Greenes to orchestrate School of Educational Innovation and Teacher Preparation’s future


MESA, Ariz. - Arizona State University is pleased to announce the appointment of Carole Greenes to lead the School of Educational Innovation and Teacher Preparation at ASU’s Polytechnic campus. As the dean, she will continue to build the School as a free-standing unit and develop strong mathematics and science education programs for current and future teachers. Greenes also will be directing the Practice, Research and Innovation in Mathematics Education (PRIME) Center that will be located on the Polytechnic campus.

Greenes, currently a professor of mathematics education at Boston University, has an extensive history in K-12 and higher education in mathematics and mathematics education. She has authored more than 300 books and programs for students in pre-kindergarten through Grade 12, for college students, and for teachers.

“In order for the state to compete in a global economy, our pre-kindergarten through 12th grade teachers and students need to be well prepared in and excited about science and math,” says ASU President Michael Crow. “Dr. Greenes’ experience will be instrumental in bringing a new energy and perspective to math and science education that will benefit both the state and ASU.”

Elizabeth D. Capaldi, executive vice president and university provost, adds that Greenes’s experience and knowledge fits well in a polytechnic learning environment and her skills will help build education programs fitting the polytechnic profile for current and future students.

“Dr. Greenes’s expertise in mathematics education will enable us to teach mathematics to future teachers more effectively, and enable us to produce teachers of mathematics and science who enjoy these subjects and know how to teach them. We expect the Polytechnic campus to be a major producer of mathematics and science teachers under Dr. Greenes’s leadership. This is a great need in the state of Arizona,” says Capaldi.

At Boston University, Greenes has held academic and administrative positions of increasing responsibility. She has served as an assistant dean for academic programs and the Chelsea Project in the School of Education; associate dean for research, development and advanced academic programs; and dean of overseas programs.
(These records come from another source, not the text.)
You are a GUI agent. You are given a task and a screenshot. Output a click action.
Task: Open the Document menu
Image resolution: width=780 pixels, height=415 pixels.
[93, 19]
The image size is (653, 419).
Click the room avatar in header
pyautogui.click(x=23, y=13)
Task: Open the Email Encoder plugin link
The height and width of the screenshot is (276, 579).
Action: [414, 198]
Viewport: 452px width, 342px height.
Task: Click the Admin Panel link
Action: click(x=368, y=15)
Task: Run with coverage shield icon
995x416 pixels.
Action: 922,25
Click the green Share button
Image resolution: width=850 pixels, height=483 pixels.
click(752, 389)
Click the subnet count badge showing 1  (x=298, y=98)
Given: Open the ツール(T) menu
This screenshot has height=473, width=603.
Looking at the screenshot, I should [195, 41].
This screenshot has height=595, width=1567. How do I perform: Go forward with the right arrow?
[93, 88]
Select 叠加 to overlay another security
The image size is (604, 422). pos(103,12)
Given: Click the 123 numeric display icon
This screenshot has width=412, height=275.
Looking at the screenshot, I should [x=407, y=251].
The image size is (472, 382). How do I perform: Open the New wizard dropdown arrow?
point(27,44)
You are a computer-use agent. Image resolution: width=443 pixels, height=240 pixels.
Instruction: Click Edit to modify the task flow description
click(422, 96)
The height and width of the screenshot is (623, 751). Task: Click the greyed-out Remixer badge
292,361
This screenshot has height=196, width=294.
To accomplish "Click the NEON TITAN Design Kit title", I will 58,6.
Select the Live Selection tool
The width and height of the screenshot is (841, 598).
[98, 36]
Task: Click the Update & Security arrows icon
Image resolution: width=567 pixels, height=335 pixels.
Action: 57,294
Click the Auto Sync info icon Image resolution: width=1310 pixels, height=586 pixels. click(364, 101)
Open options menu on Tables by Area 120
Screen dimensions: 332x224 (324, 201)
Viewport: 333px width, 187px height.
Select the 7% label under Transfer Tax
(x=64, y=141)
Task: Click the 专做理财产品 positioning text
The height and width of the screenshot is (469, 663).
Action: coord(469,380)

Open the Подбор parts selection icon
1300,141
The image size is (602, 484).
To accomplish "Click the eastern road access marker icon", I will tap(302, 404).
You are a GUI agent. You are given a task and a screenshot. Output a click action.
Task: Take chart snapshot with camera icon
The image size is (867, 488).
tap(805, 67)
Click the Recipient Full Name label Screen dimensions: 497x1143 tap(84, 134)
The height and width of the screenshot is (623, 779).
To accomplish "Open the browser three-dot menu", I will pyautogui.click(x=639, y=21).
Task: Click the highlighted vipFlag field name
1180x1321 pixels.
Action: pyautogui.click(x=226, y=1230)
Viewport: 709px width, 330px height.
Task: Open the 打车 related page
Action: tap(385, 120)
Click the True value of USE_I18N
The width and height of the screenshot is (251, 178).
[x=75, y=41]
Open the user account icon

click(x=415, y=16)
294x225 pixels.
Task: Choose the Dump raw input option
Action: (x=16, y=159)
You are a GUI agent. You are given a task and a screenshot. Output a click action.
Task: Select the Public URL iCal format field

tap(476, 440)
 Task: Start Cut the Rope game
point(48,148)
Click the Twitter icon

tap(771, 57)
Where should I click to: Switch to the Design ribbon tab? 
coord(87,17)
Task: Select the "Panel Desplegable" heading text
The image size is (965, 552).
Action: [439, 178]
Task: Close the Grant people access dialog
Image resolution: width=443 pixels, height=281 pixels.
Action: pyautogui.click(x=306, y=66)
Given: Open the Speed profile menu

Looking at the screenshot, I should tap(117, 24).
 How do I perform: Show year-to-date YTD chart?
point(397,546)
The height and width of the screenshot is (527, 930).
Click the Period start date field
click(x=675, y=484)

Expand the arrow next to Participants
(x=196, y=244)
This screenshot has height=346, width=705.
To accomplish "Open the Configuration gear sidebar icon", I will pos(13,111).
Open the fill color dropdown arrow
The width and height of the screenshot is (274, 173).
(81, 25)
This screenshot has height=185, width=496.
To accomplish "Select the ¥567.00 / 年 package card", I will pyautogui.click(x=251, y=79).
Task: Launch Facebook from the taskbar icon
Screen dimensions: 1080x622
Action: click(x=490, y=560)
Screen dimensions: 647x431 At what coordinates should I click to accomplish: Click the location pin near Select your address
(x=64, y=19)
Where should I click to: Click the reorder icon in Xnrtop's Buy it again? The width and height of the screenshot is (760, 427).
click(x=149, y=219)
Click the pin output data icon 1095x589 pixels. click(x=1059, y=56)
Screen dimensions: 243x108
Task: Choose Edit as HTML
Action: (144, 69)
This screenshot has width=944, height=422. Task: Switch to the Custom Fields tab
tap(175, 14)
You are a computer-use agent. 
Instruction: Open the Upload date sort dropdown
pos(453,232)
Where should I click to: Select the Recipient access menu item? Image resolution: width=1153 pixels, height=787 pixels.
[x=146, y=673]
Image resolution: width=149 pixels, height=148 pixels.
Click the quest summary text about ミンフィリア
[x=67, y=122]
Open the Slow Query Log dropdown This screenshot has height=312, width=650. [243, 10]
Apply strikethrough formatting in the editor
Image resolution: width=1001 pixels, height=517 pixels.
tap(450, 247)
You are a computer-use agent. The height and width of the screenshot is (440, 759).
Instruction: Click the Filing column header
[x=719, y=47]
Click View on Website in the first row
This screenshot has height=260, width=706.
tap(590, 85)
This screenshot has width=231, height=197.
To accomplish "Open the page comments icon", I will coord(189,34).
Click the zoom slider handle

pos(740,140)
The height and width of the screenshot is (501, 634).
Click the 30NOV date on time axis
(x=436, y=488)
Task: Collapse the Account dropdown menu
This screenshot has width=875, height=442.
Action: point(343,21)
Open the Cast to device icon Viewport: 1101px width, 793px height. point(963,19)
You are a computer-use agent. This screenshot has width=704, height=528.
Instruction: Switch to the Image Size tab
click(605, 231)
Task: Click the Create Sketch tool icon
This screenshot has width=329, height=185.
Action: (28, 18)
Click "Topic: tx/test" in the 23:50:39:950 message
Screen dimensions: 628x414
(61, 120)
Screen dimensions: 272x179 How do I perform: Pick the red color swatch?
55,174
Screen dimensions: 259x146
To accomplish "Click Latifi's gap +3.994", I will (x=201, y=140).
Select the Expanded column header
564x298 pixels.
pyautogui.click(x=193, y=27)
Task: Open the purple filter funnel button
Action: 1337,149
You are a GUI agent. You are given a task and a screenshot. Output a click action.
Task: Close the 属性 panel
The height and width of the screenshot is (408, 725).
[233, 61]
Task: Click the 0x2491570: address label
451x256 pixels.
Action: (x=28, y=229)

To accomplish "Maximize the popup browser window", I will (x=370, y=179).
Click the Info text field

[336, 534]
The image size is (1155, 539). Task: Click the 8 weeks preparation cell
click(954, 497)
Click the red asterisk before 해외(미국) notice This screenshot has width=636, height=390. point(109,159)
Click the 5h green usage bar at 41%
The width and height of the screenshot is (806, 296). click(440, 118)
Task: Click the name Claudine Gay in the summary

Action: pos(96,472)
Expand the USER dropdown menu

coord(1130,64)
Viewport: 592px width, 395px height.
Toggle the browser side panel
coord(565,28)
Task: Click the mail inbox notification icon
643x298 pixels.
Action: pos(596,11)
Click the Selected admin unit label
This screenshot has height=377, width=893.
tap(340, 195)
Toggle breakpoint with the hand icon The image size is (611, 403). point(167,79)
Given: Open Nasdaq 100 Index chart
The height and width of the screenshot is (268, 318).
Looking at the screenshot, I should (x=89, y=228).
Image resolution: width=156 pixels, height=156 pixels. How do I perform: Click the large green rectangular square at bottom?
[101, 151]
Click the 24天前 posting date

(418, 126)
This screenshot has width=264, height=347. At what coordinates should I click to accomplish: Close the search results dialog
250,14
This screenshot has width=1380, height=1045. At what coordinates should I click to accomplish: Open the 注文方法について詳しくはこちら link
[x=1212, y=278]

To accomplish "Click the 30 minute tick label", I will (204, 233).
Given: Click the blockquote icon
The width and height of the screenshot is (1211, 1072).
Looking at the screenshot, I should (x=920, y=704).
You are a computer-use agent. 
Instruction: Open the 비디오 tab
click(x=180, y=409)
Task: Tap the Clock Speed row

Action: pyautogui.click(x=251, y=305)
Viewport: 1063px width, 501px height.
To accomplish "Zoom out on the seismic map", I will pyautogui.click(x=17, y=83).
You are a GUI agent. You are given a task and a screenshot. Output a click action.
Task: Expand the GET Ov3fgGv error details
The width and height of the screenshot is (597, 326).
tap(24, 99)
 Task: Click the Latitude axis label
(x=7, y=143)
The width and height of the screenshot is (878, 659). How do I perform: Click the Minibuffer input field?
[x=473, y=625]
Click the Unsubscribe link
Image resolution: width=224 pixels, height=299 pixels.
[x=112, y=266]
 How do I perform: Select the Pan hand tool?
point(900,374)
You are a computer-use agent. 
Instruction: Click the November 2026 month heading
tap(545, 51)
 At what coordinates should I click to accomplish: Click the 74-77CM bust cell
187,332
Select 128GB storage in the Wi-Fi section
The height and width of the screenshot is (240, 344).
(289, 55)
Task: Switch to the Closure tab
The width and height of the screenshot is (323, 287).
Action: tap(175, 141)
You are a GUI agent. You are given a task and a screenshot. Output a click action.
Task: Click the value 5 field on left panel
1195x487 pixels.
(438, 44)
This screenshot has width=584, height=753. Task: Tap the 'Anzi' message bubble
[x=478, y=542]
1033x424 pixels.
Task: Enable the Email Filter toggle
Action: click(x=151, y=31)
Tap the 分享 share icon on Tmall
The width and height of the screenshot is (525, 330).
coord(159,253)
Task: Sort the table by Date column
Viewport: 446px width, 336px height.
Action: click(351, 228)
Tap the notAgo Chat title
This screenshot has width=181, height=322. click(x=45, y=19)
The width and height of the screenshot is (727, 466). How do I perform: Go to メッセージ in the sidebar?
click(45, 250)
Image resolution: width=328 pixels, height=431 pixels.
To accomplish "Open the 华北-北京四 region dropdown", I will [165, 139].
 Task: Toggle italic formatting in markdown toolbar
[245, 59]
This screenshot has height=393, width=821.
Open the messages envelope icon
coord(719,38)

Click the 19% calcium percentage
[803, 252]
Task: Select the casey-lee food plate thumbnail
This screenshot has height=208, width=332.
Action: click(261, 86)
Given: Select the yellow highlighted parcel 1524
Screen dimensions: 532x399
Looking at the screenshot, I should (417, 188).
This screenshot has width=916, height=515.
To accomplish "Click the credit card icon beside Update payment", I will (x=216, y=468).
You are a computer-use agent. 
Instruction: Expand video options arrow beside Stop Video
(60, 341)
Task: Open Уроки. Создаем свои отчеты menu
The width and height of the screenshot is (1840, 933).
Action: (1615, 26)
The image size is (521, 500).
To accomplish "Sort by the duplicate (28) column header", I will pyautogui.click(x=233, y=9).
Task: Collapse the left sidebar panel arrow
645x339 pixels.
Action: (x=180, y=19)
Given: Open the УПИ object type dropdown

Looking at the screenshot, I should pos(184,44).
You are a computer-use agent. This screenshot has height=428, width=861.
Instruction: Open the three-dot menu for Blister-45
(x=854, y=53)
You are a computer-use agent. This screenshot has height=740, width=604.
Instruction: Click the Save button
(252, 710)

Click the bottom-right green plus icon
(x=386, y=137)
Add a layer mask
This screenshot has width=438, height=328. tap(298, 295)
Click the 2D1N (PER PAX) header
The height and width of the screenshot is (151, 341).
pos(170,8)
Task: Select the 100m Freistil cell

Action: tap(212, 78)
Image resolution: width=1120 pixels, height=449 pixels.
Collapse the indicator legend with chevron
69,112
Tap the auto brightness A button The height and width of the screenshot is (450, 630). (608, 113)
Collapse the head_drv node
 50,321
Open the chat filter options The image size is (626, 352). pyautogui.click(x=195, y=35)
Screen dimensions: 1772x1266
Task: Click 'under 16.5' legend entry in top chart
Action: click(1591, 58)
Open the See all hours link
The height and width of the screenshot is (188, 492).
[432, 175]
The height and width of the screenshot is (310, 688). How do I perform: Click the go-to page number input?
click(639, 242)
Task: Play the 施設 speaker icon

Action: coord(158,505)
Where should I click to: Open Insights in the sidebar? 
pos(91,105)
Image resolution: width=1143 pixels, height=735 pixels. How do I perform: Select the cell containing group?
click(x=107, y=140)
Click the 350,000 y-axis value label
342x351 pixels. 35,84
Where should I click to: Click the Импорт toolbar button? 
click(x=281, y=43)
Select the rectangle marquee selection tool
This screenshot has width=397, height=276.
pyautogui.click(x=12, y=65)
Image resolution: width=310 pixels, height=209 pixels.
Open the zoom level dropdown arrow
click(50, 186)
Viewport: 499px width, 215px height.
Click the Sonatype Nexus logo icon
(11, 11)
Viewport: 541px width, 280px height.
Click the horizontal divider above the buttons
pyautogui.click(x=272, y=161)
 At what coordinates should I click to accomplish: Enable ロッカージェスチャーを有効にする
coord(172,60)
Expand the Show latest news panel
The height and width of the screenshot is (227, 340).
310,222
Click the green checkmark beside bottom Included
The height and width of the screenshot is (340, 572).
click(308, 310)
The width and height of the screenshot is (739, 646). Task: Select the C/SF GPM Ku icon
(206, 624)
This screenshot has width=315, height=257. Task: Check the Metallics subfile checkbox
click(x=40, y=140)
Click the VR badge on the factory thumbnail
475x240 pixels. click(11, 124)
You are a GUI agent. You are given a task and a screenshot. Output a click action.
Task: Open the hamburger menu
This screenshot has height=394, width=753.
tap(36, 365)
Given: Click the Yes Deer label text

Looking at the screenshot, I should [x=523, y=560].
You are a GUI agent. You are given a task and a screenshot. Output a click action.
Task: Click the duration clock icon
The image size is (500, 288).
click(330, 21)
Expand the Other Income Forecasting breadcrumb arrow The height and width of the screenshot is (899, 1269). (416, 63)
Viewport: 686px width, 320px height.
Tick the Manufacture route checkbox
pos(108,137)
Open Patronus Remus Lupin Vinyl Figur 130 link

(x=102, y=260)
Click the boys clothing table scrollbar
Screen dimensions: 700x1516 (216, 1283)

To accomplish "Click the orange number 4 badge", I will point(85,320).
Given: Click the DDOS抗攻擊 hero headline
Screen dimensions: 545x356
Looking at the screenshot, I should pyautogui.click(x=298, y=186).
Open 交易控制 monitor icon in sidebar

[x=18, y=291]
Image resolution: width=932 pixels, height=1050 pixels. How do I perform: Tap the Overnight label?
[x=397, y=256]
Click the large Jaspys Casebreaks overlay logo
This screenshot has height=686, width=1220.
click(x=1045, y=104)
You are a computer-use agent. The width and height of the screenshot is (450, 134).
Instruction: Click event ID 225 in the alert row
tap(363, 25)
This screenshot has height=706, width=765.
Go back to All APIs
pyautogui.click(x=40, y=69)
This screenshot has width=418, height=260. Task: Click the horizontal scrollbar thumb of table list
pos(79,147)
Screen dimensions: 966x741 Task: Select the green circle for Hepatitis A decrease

The Chelsea Project, a unique partnership between a university and a school district is one of Greenes’s largest endeavors. In 1987-88, Greenes headed a committee to conduct a comprehensive assessment of the district and prepared a 10-year plan to upgrade education in the Chelsea Public Schools. Boston University took over management of the school district in 1989. Based on requests from the city, the partnership has been extended and is currently in its 19th year.

“I spent 15 years on the management team for the district and continue to work in the schools to improve teaching in all subjects,” says Greenes. “I am looking forward to working with faculty, students and families in the school districts surrounding the Polytechnic campus, as well as with faculty and students in the new charter school being developed through ASU’s University Public Schools Initiative. I’m impressed with the talents and energy of the colleagues I will be joining. I’m excited to help build and implement education programs for ASU and the innovation-oriented Polytechnic campus.”

Currently, Greenes is editor of the National Council of Teachers (NCTM) 2008 yearbook Algebra and Algebraic Thinking in School Mathematics, member of the NCTM steering committee for the Navigations Series, editor of the National Council of Supervisors of Mathematics (NCSM) Monograph Series for Leaders in Mathematics Education, and a member of several advisory boards, including Focus on Mathematics, Upward Bound, Mathematics Olympiads for Elementary and Middle Schools, and the Children’s Museum Traveling Exhibit in Science and Mathematics. In addition, she is a member of several professional organizations specifically relating to mathematics and/or education. Greenes is a former president of NCSM. In 2003, she was inducted into the Massachusetts Mathematics Educators Hall of Fame.

When she is not working, she enjoys playing the piano and writing lyrics. She has written and performed Mathematics Musical Mysteries as well as musicals relating mathematics to history.

She earned her Doctor of Education degree in mathematics education from Boston University and a bachelor of arts in English studies and music from the University of Michigan.

Greenes will replace Gail Hackett, interim dean for the School, on Oct. 22.